Te doen »
1. Waardoor ontsporen romans volgens Jan Brokken in het tekstfragment vaak?
2. Herhaal woordelijk het stuk uit het tekstfragment dat begint bij de woorden "En omdat er" en stopt na "van de ingrediënten?".

Hoe ~ Jan Brokken

► door: A.IJ. van den Berg

De beste raad over hoe je een verhaal moet vertellen, komt niet van boekauteurs maar van scriptschrijvers. In de VS vooral — waar schrijflessen een industrie op zich zijn — kwamen inmiddels tal van boeken uit die helder vertellen hoe je een verhaalscène opzet, om zo de grote vertelling een stukje dichter van A naar B te brengen.

En omdat er zo veel vakkennis beschikbaar is over zulke fundamenten van het vak, verbaast het als schrijvers zich daar nog zo weinig aan gelegen laten liggen.

Mijn grootste bezwaar tegen romans blijft bijvoorbeeld dat de auteur zijn of haar stof niet in de macht had.

Al ontstaat er een nog grotere ergernis wanneer schrijvers mij als lezer voor dom aanzien.

Niet dat ik de receptuur van Amerikaanse scripttovenaars overigens heilig acht. Die zijn zoals wat kookboeken bieden. Aanwijzingen om met redelijk voorspelbaar succes tot iets genietbaars te komen. En hoe veel kan er alleen wel niet misgaan in de bereiding vervolgens. Of zelfs al de keuze van de ingrediënten?

Scriptschrijvers houden zich ook nauwelijks met taal bezig — behalve dan in de dialogen, waar iedere zin een stap moet zetten — dus over schrijfstijl leren zij niets.

Jan Brokken ziet romans gauw eens ontsporen omdat de schrijver van tevoren niet goed nagedacht heeft over het einde van het boek. Want wie het einde weet — in inhoud, wat niet per se al iets zegt over de vorm — is automatisch ook al bezig met de weg naar dat slot, en daarmee de timing in het verhaal, en de hints die terloops al vooruitwijzen.

Rijen uit gegevens »
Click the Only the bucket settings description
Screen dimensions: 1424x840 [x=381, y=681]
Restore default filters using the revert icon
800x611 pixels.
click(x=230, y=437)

Antwoorden per opdracht »
1. Doordat de schrijver van tevoren niet goed heeft nagedacht over het einde van het boek.

2.
En omdat er zo veel vakkennis beschikbaar is over zulke fundamenten van het vak, verbaast het als schrijvers zich daar nog zo weinig aan gelegen laten liggen.

Mijn grootste bezwaar tegen romans blijft bijvoorbeeld dat de auteur zijn of haar stof niet in de macht had.

Al ontstaat er een nog grotere ergernis wanneer schrijvers mij als lezer voor dom aanzien.

Niet dat ik de receptuur van Amerikaanse scripttovenaars overigens heilig acht. Die zijn zoals wat kookboeken bieden. Aanwijzingen om met redelijk voorspelbaar succes tot iets genietbaars te komen. En hoe veel kan er alleen wel niet misgaan in de bereiding vervolgens. Of zelfs al de keuze van de ingrediënten?